Billy listened. Pop didn’t like church. Was against hell … and preachers.

Mom said: “Well, honey, you know, someday we maybe ought to let him just sit in at the church. People at school … some of the children laugh at him, you know.”

“Nope. No church. Not yet. Not for Billy. They
do nothin’ but hellfire and brimstone, scarin’ poor little kids to death, givin’ ’em nightmares on how
evil
they are just thinkin’—
no
. Billy don’t need none of that.”

“But Billy … you know lately … the boy is alone.”

Silence.

Pop: “He does love … the game.”

Mom: “Yes, but.…”

Pop: “Tell me this. Now tell me. Do you think he plays … just for me?”

Mom: “What? Land sakes.…”

Pop: “No. I mean it. I love the game myself. And Billy knows that. And he’s such a sweet kid. Do you think he goes out there … ’cause I want him to?”

Mom: “Now. Ridiculous.”

Pop: “Honest.”

Mom: “Well, maybe he started that way. Maybe it helps him. Yes. I think it does help him. The way you root for him. But you know and I know and now everybody knows, that boy is
good
at pitchin’. And he knows that, too. It’s … natural. And he’s lucky to have that. To be so good … as good as he is.”

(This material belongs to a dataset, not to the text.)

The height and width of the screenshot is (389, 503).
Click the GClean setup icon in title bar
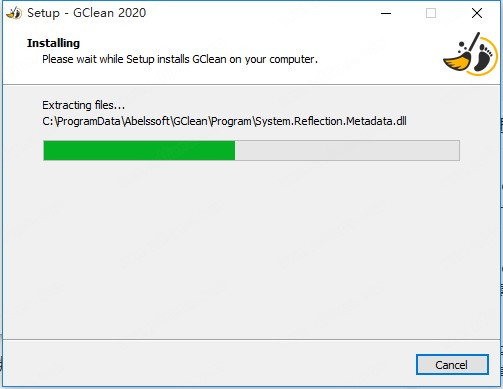14,13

“Ah, that he is. Oh, lady, isn’t he
somethin’
? You sit there watchin’ him and everybody gets still, because he’s in a class by himself and everybody knows it, he’s on his way.… Because you know what I feel? That little kid back there is gonna make us so proud … so proud.… And he wins
… you see him come home so happy. I hope to God.…”

Mom turned to check her sleeping son: Billy closed his eyes. She thought him asleep, tucked a blanket round him, put a warm touch to his forehead. He was never to forget that moment in the backseat, those words up front from Mom and Pop, from whom there had come a gentle childhood. Mom worried, Pop cursed … and they loved him. Chapel sitting on the bench in the dark felt a surge of emotion, opened his eyes. Goin’ Home, Goin’ Home.… But they’re not there anymore.

Nobody’s home anymore.

Carol’s goin’ home.

Carol’s gettin’ married.

He saw a Hawk batter strike out. Shucks. This here team … doesn’t hit much. At all.

Game is: nothing—nothing.

Gus was tapping him: time to go.

Gonna win this one. Gonna give ’em hell today. If only the folks … but maybe they know. Gee, if only they could be there, somewhere.